Home, Ursula Meier (2008)
For there was a reckless freedom and humor in the unconventional life they had made for themselves on their stretch of road, and it is stripped away abruptly by a faceless team of trucks and orange-clad men. The family no longer dictates the conditions of their lives with such spontaneity. The pollution worries Marion obsessively, diagnosing her brother's mosquito bite as fatal lead poisoning; Julien can no longer ride his bike or reach his friends over the highway; Judith attempts to sunbathe to horns and jeers from passing motorists. One day, when there is a traffic jam, a crowd of men even congregates to ogle her with binoculars. Being a freeway, passers-by are not really passers-by at all, and rather than interfering with their isolation it intensifies it. Marcel's car is humorously parked on the other side of the road, where he has to make the perilous crossing with his children each morning to go to school. And, of course, the first vehicle storming down the freeway seems a Chekhov's gun, leaving the perpetual tension of the possibility of collision with one of their intimately portrayed bodies.
The insinuation of Marthe's poor mental health ("Mom is only happy here") and Julien's reckless little-boy energy (we hold our breath with his mother as he escapes in a tantrum and has a close shave) coupled with the sheer volume and persistence of vehicles makes this possibility seem virtually inevitable. But the family declines with a rumble rather than a bang—noise is the real oppressive force, frustrating the audience equally as a constant presence for virtually the entire remainder of the film. At first it seems like the family has the foundations to weather the storm, gathering the mattresses in the quietest room for a sleepover. They grumble and kick, exercising their irritation on one another but never losing the sense that it is shared. Marthe's humor is still intact but Marcel, we all know, is about to snap. Nevertheless, the violence of his eventual outburst is completely unexpected. In Huppert's words, "it's home, but home becomes hell."

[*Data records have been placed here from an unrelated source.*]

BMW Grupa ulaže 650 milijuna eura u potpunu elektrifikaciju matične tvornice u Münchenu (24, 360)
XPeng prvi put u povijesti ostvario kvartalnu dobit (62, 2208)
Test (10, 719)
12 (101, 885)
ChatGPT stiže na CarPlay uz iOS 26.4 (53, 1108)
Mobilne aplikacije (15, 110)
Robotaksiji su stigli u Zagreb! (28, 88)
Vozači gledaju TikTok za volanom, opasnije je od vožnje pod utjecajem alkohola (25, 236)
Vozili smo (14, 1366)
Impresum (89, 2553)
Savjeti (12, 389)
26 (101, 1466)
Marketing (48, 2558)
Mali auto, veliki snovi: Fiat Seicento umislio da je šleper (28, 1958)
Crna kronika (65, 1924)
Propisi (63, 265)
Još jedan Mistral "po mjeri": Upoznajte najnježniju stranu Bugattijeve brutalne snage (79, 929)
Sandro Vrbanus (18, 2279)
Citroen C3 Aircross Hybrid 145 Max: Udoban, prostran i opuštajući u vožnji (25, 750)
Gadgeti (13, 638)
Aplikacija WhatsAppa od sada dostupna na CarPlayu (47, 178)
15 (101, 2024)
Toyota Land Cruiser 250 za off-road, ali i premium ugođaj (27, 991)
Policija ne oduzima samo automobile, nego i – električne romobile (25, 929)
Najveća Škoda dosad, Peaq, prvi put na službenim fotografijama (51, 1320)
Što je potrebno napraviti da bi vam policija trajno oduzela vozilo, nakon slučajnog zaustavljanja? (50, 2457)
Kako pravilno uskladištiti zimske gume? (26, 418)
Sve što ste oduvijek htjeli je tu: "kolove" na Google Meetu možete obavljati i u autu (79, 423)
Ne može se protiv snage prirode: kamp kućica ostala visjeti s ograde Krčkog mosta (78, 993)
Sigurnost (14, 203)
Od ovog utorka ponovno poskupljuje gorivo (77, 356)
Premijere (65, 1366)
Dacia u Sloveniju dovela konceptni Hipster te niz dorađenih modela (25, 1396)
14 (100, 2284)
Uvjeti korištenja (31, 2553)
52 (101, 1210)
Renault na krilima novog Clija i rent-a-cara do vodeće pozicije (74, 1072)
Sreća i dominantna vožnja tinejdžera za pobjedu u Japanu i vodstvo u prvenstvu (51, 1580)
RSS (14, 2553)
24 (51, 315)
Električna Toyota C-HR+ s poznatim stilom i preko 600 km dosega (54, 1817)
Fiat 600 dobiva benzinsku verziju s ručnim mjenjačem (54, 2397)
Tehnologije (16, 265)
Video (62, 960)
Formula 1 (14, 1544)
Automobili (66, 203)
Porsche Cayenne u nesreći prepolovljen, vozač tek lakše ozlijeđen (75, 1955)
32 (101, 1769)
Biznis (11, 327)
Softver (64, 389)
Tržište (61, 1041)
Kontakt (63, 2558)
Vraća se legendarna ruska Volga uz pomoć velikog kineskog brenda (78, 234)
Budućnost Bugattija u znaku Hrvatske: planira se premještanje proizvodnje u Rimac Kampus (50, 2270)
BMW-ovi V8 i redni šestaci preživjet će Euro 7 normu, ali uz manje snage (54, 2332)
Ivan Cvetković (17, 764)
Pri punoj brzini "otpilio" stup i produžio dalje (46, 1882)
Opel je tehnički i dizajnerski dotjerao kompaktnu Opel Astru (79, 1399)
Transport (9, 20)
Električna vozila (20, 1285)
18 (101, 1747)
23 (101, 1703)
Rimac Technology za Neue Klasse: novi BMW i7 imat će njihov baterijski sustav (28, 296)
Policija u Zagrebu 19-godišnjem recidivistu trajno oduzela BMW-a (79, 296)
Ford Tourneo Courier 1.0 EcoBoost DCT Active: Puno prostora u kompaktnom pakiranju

The next we see of them, Judith returns after having smelled disaster and left before things got weirder. She finds the family having fully insulated the house, blocking up the windows and doors, languishing inside in filth and unbearable heat. At this point the film is decidedly surreal, redirecting our attention from the characters to the allegory they stand for. So, what is Home's allegory? Meier has been coy about it, though suggesting various 'senses' in which it might be read. The motorway has led critics to suggest the film symbolizes the imposition of modernity, in the context of which attempts at rural isolation are inevitably short-lived. Swiss-French Meier comments that "[the motorway] is a mirror of the world—violent, aggressive, and polluted—which enters the homes of people who thought they would be able to live alone, set apart from society. In this sense, it is a film about Switzerland." Given the context of Marion's consuming pollution worry (and her family's dismissal), it is also possible to read Home as a climate change metaphor, where everyone—even those off-the-grid—eventually pays the price for supposed leaps in progress which don't consider human cost. Home, of course, emphasizes that isolation this late in the game can only buy you a little more time.